#### Article
## START

HUMAN RIGHTS-MIGRATION-TRAFFICKING-SLAVERY-CIVIL RIGHTS

Nationality-Based Criminalisation of South-South Migration: the Experience of Venezuelan Forced Migrants in Peru

By Luisa Feline Freier & Leda M. Pérez

This article examines how Venezuelan forced migrants in Peru experience xenophobic discrimination, which has become increasingly linked to their criminalisation as thieves and murderers. Based on 12 months of qualitative fieldwork, including 72 in-depth interviews, five focus groups, and a survey (N116) in five Peruvian cities, we explore how Venezuelans experience, and make sense of, discrimination and criminalisation in everyday life. First, we discuss how criminalisation compares to general xenophobic discrimination, and other types of discrimination experiences. Second, we juxtapose the prevalence of xenophobic discrimination and criminalisation experiences across the five cities of our study, and between public spaces and the workspace. We then move to the qualitative discussion of the criminalisation experience in these different spaces. Fourth, we discuss how Venezuelan migrants perceive this criminalising discrimination as linked to their villanisation in the media and political discourses. Finally, we discuss our findings and make suggestions for further research. The paper contributes to the literature on migrant criminalisation by exploring how criminalisation processes play out in the context of large-scale intraregional forced displacement in the global South.

## END

#### Challenge 1
Please explain, in one to three sentences, what Venezuelan migrants link the criminalizing discrimination they face to, according to the abstract on Venezuelan migrants in Peru.
#### Challenge 2
In the abstract on Venezuelan migrants in Peru, how many in-depth interviews did the fieldwork include?

#### Provided material
## START

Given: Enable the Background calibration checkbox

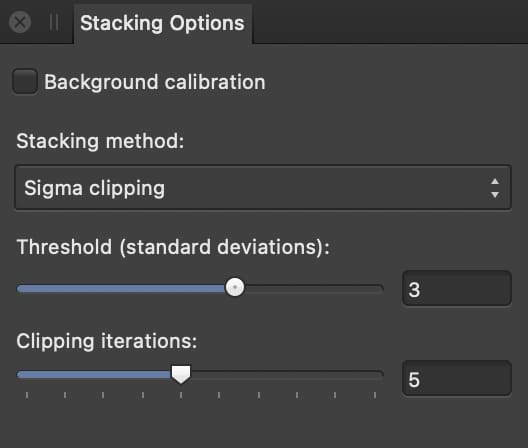Looking at the screenshot, I should click(x=25, y=82).
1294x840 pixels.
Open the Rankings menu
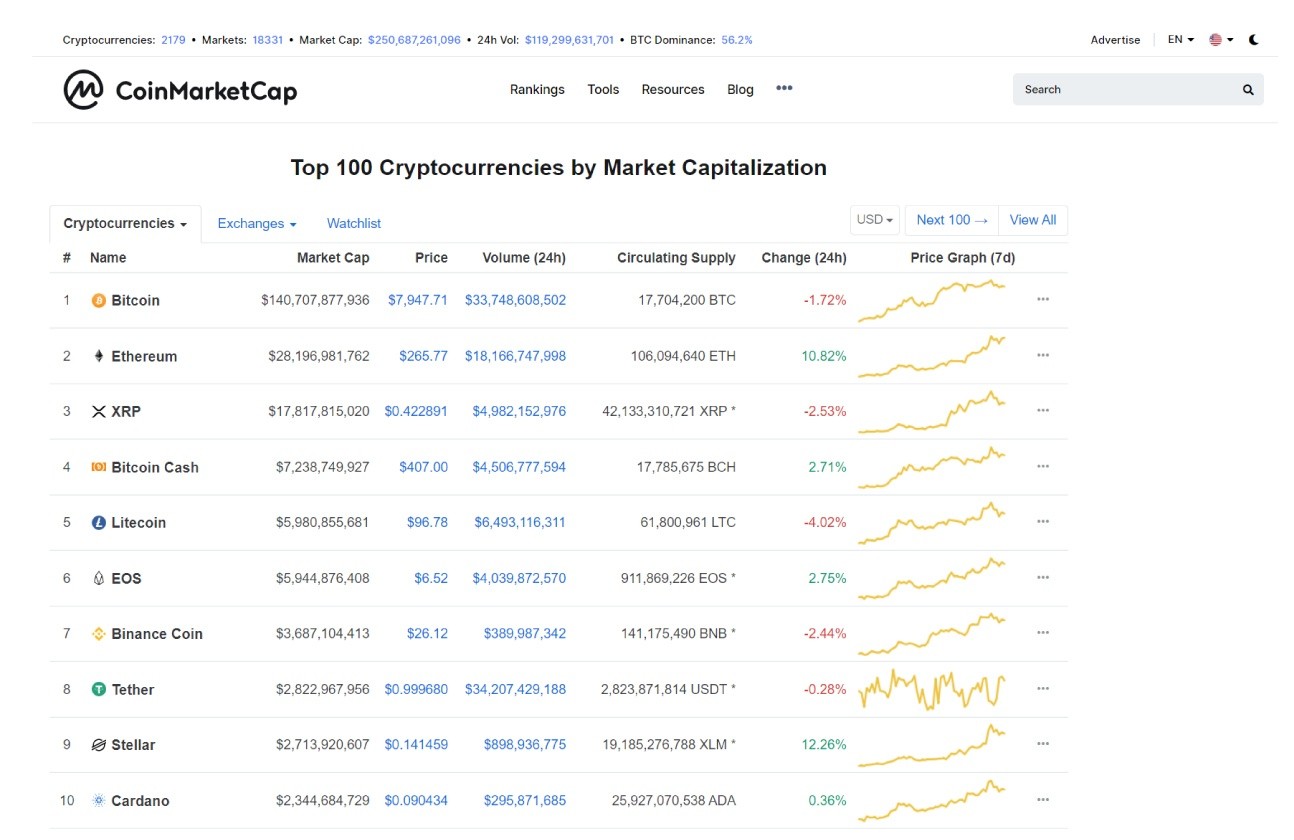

## END

#### Solution 1
Venezuelan migrants perceive the criminalizing discrimination they face as linked to their villainization in the media and in political discourses.

#### Solution 2
72 in-depth interviews.